6. Seguridad: cuando el riesgo deja de ser lineal
El presupuesto de defensa estadounidense es impresionante, pero los riesgos de seguridad más relevantes para el país en las próximas décadas no se resuelven con superioridad militar convencional. Son riesgos compuestos, no lineales, que se amplifican mutuamente y que los modelos analíticos tradicionales tienen dificultades para capturar, según Simón.
Destaca que los ataques cibernéticos a SolarWinds y Colonial Pipeline demostraron que la mayor superficie de ataque del mundo, la que genera la hiperconectividad americana, puede ser penetrada con consecuencias sistémicas sin necesidad de un misil.
Para este experto, el nexo entre ciberseguridad y resiliencia de infraestructuras críticas es, posiblemente, el punto de mayor fragilidad del sistema, apunta.
Luego está la bioseguridad: durante la pandemia las vacunas de ARNm fueron una proeza científica, pero la cadena logística de equipos de protección fue una vergüenza, mostrando una capacidad innovadora excepcional, y una preparación institucional muy mejorable, argumenta.
La seguridad del siglo XXI se gana menos en los campos de batalla y más en la resiliencia de los sistemas críticos, la calidad de la anticipación y la capacidad de gestionar la incertidumbre antes de que se convierta en crisis, analiza.

7. Economía: el PIB y la deuda esconden una fractura
Simón destaca que Estados Unidos tiene 28 billones de dólares de PIB, los mercados de capital más profundos del mundo, un sistema universitario de excelencia y una cultura emprendedora con una tolerancia al fracaso sobresaliente, pero también dos desequilibrios estructurales que, si no se abordan, pueden convertir esas fortalezas en factores de inestabilidad.
El primero es la deuda pública, de 35 billones de dólares, el 124% del PIB, con un gasto en intereses que superará al gasto en defensa antes de 2030. Cuando el servicio de la deuda compite con la inversión en infraestructuras, educación y adaptación climática, se produce una reducción de la capacidad del Estado para afrontar los grandes retos, señala.

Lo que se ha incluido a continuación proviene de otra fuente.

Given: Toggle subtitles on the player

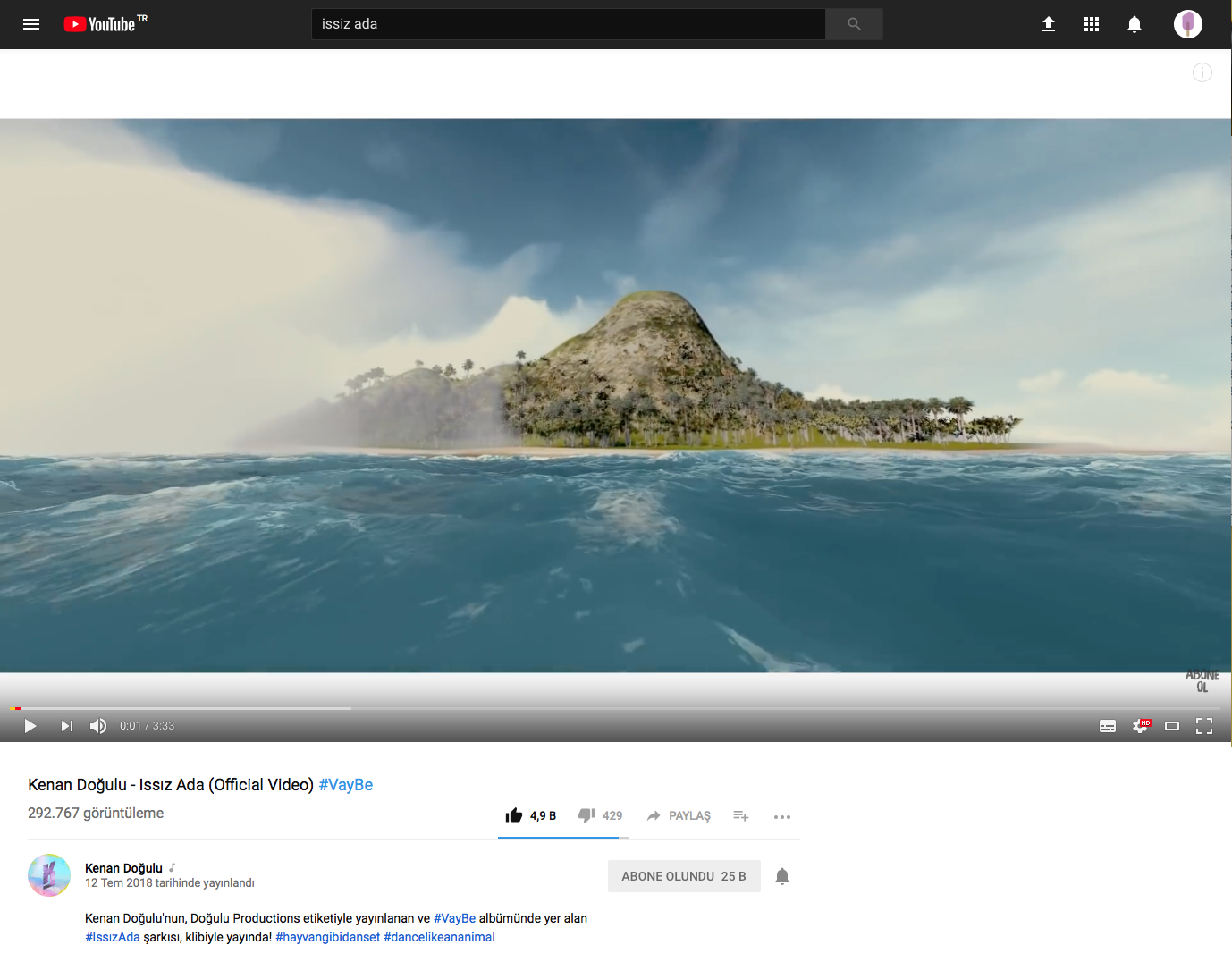Looking at the screenshot, I should tap(1108, 726).
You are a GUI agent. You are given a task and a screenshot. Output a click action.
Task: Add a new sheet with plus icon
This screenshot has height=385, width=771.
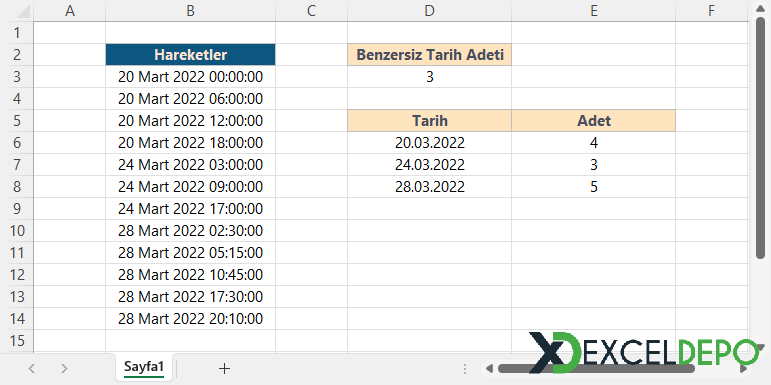(x=224, y=368)
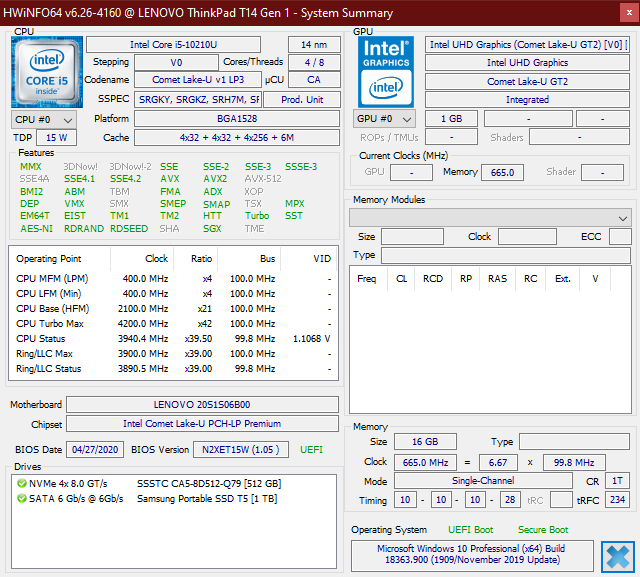Click the Windows 10 Professional operating system box

point(472,556)
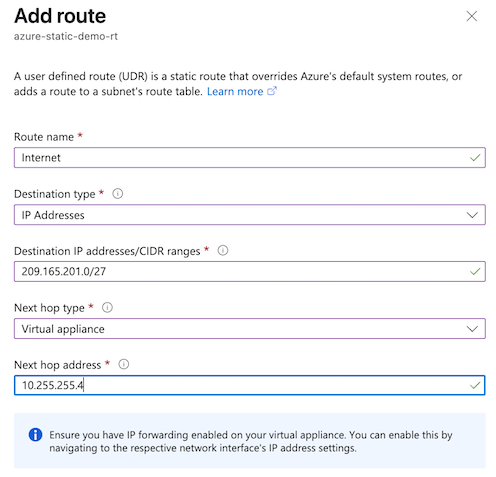Click the external link icon after Learn more
This screenshot has height=477, width=496.
coord(272,91)
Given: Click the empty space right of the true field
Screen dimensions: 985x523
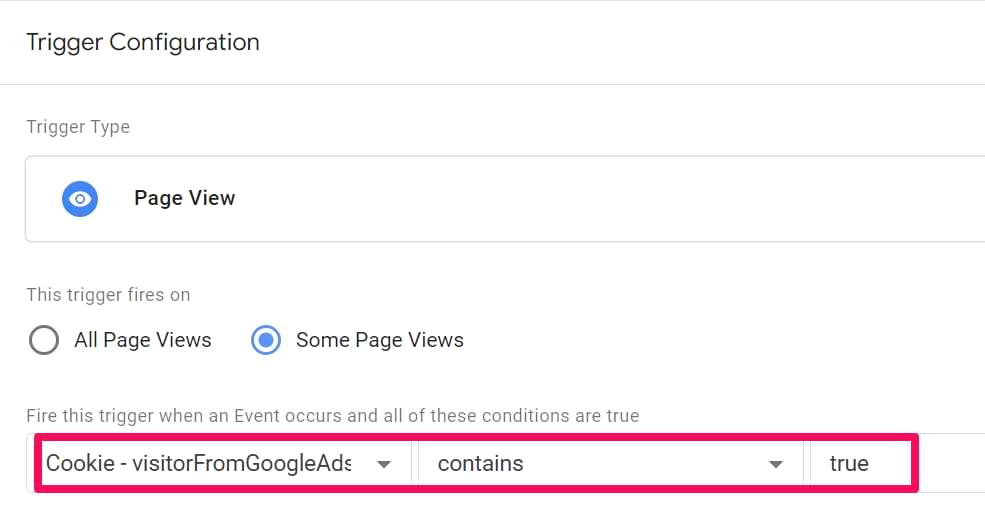Looking at the screenshot, I should [952, 464].
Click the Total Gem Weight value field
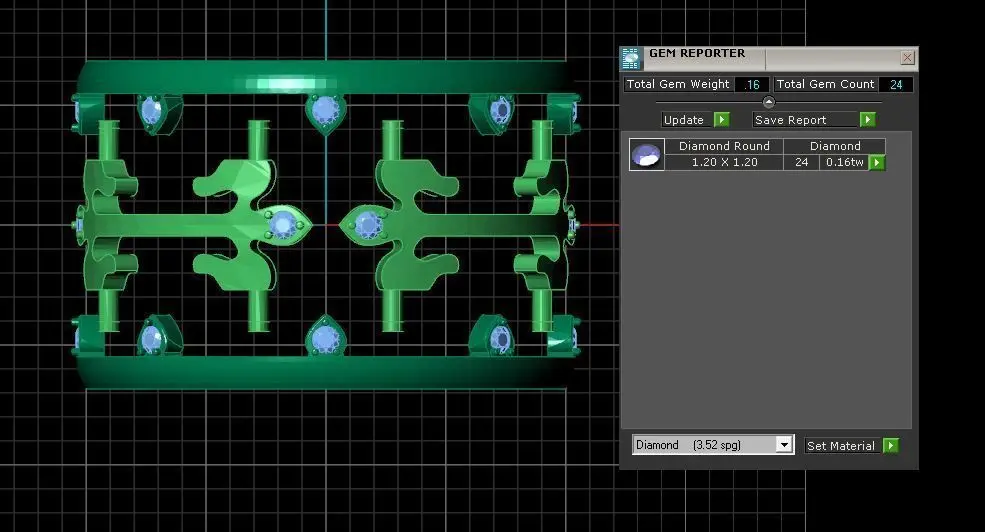The width and height of the screenshot is (985, 532). (x=751, y=84)
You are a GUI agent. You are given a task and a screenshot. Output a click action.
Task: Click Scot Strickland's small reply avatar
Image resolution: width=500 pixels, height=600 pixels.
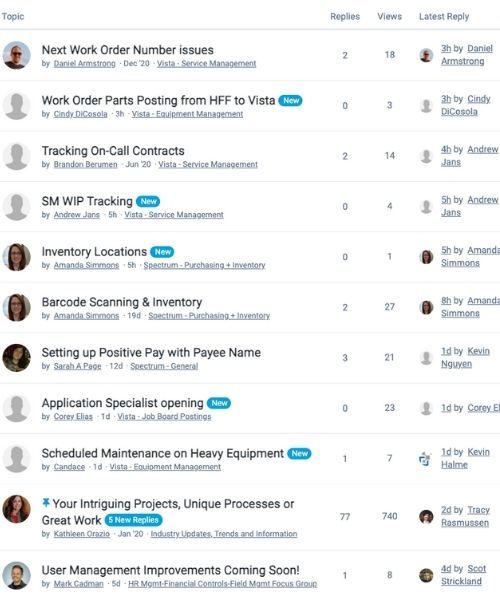point(426,575)
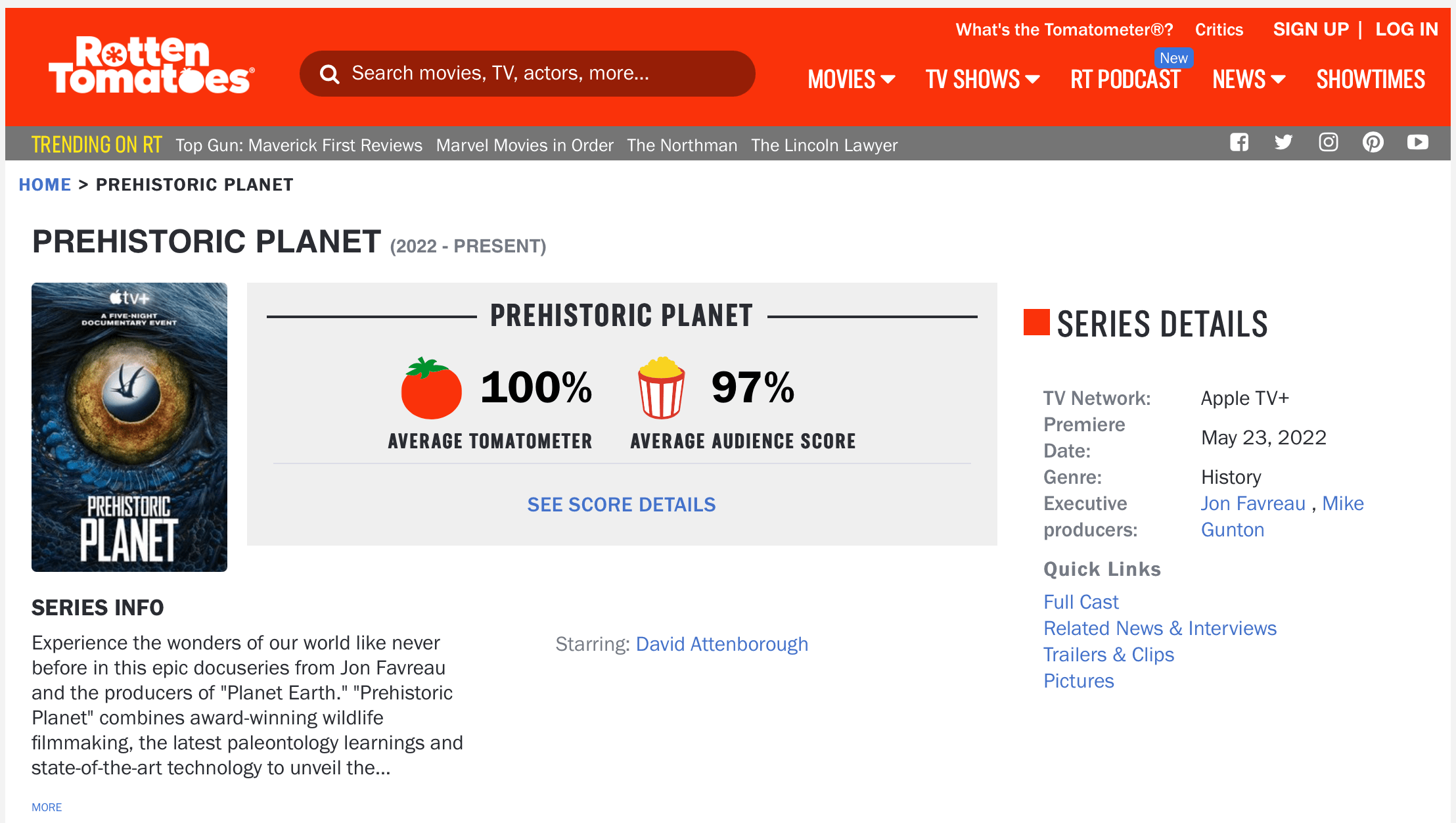Expand the Movies dropdown menu
Screen dimensions: 1456x823
coord(851,80)
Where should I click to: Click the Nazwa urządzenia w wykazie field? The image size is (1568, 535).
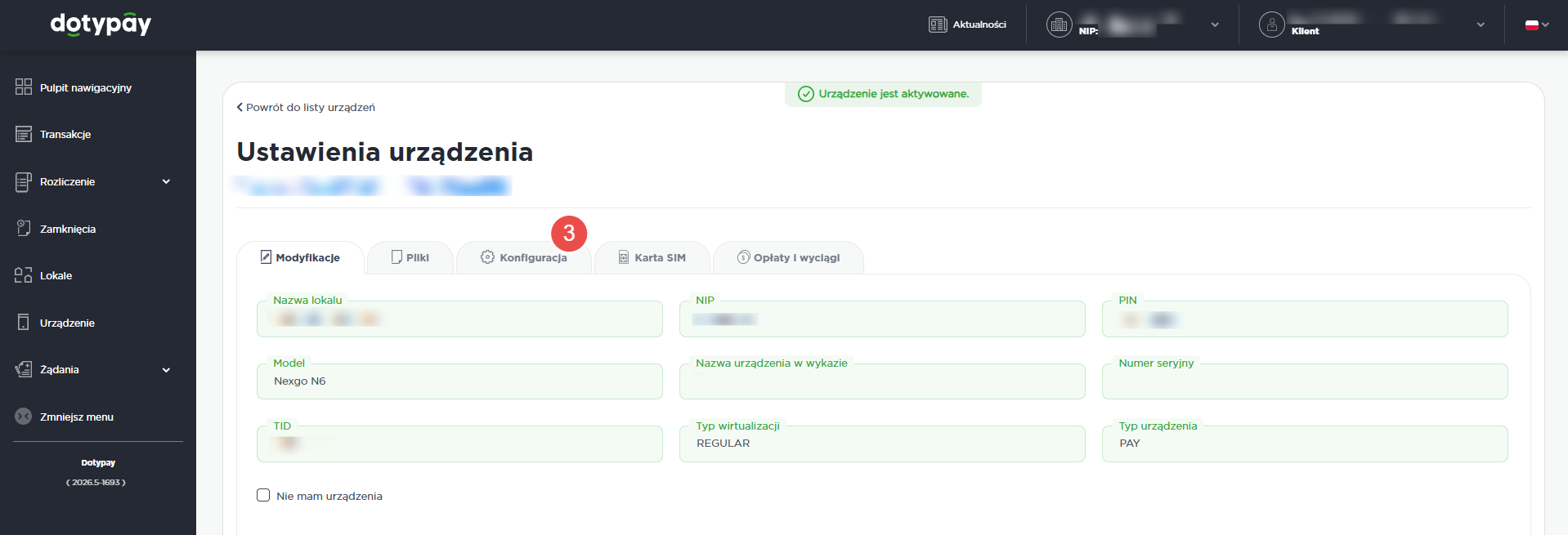pos(881,382)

El segundo desequilibrio es la desigualdad. En Estados Unidos, el 1% más rico de la población posee más riqueza que el 90% de la población combinado. Las sociedades muy desiguales son menos resilientes ante las crisis, más vulnerables a la desinformación, y menos capaces de movilizar el talento disperso, puntualiza.
Explica que con las leyes CHIPS, IRA e IIJA se ha puesto en marcha una política de reindustrialización activa, con compromisos públicos y privados que superan el billón de dólares. Si se implementa bien, puede ser el motor de un ciclo de crecimiento más inclusivo y con base productiva más sólida. Si se convierte en proteccionismo sin eficiencia, el coste será alto.
La economía americana podría seguir siendo la más dinámica del mundo y, al mismo tiempo, ser una sociedad que no comparte ese dinamismo, advierte.
Simón considera que Estados Unidos tiene el talento, buena parte de las instituciones y los recursos necesarios, para afrontar todos estos retos, pero necesita la capacidad de pensar en décadas en un sistema diseñado para pensar en ciclos electorales, y de actuar colectivamente en una cultura que premia el individualismo como virtud fundacional.
“En el ámbito de la gestión de riesgos hay un principio básico: el mayor riesgo no es el que no se puede gestionar, sino el que no se quiere nombrar. Estados Unidos está nombrando algunos de los suyos. Los próximos 25 años dirán si fue a tiempo”, concluye el experto de EALDE Business School.